Friday Churn: Wrong track?

Updated – A new report says U.S. education reforms are out of sync with what’s occurring in higher-performing countries and are unlikely to produce major improvements.

The report, from the National Center on Education and the Economy, sets out an agenda for improving American schools based on efforts undertaken in those countries whose students score the highest on international assessments.

Among the steps: less frequent standardized testing and a greater emphasis on the professionalization of teaching.

“We’ve been unwilling to pay teachers at the level of engineers,” Marc Tucker, NCEE president, told Education Week. “We’ve been solving our problems of teacher shortages by waiving the very low standards that we have. We have been frustrated by low student performance, and now, we’re blaming our teachers for that, which makes it even harder to get good people.”

Read the EdWeek article and see the full report, Standing on the Shoulders of Giants.

What’s churning:

A community campaign will keep Jefferson County’s outdoor lab program open through 2011-12, district officials announced Thursday.

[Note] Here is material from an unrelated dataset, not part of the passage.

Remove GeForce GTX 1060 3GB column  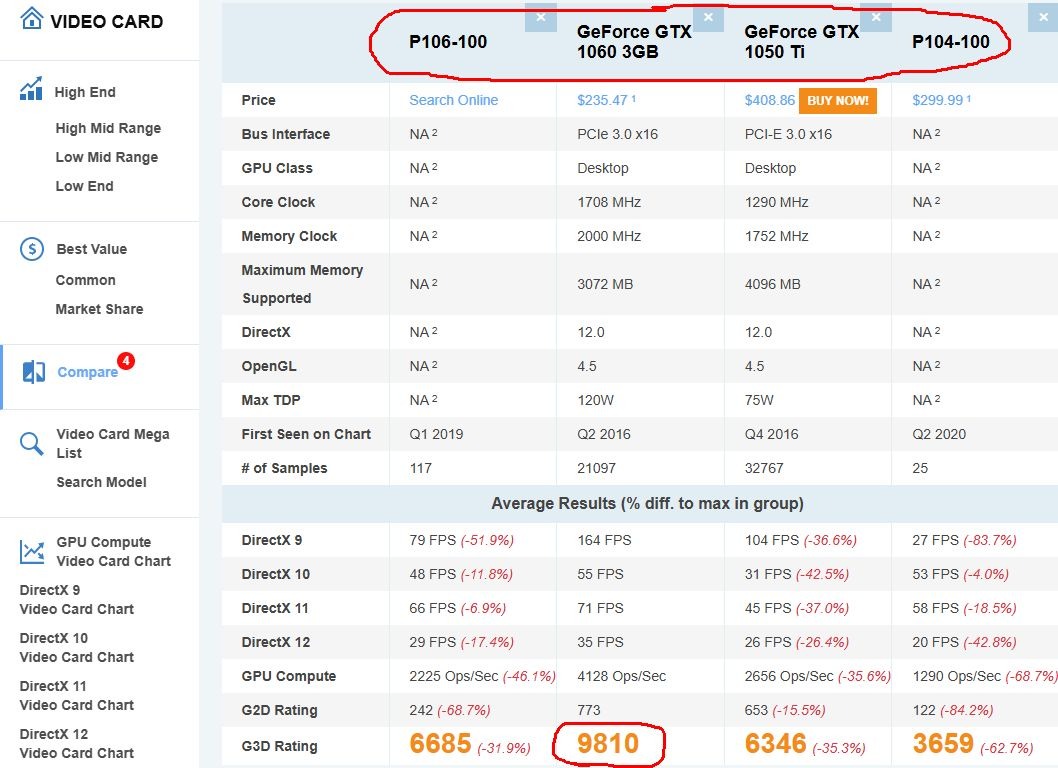point(708,17)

Closing the program, a popular rite of passage for Jeffco sixth-graders since the early 1960s, was part of a budget reduction package announced by the state’s largest school district in March.

But supporters of the Mt. Evans and Windy Peak Outdoor Lab schools, where students spend a week immersed in environmental education, rallied to raise dollars to keep it going. They set a June 15 deadline to raise $600,000.

Thursday, Jeffco officials said more than $625,000 had been raised – about half from community efforts, including an anonymous donor’s gift of $99,000, and the rest from matching district funds.

“As a result of conservative spending on the part of district departments during the 2010-11 budget year, Jeffco had $1.2 million in surplus funds,” district officials said in a news release. “Members of the Board of Education directed that $450,000 of that money be put toward the Outdoor Lab schools in matching funds.”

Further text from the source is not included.